AbstractsWomens Studies

'I Saw Myself Released': The Impact of Modernization on Women's Literature in Pre-Revolution Iran, 1941-1979

by Mogharab Nasim




Institution: University of Ottawa
Department:
Year: 2016
Keywords: Modern Persian literature; Iranian women authors; Muslim Women in literature; Modernity; Gender Politics and literature; Feminism and literature; Iran; Pahlavi
Posted: 02/05/2017
Record ID: 2072707
Full text PDF: http://hdl.handle.net/10393/34409


Abstract

This thesis examines the first collections of modern Persian literature written by Iranian female authors in the context of a process of gender modernization during the Mohammad Reza Shah Pahlavi’s reign (1941-1979). This thesis argues that women’s literature written during the period of transition from tradition to modernity is clearly influenced by the state’s gender policy and illustrates the changing position of women’s status in private and public life.

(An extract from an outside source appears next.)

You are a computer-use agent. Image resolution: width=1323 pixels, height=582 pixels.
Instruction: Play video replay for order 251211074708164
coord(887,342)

Indeed, an examination of the collections of short stories and poems that were produced in this period demonstrates that female authors were concerned with the unveiling policy, arranged marriage and polygamy, women’s education, women’s social participation, women’s domestic obligations, women’s political awakening, and female sexuality. Furthermore, central themes covered by female authors changed significantly based on the transformations of gender politics the society experienced from the 1940s and 1950s to the 1960s and 1970s.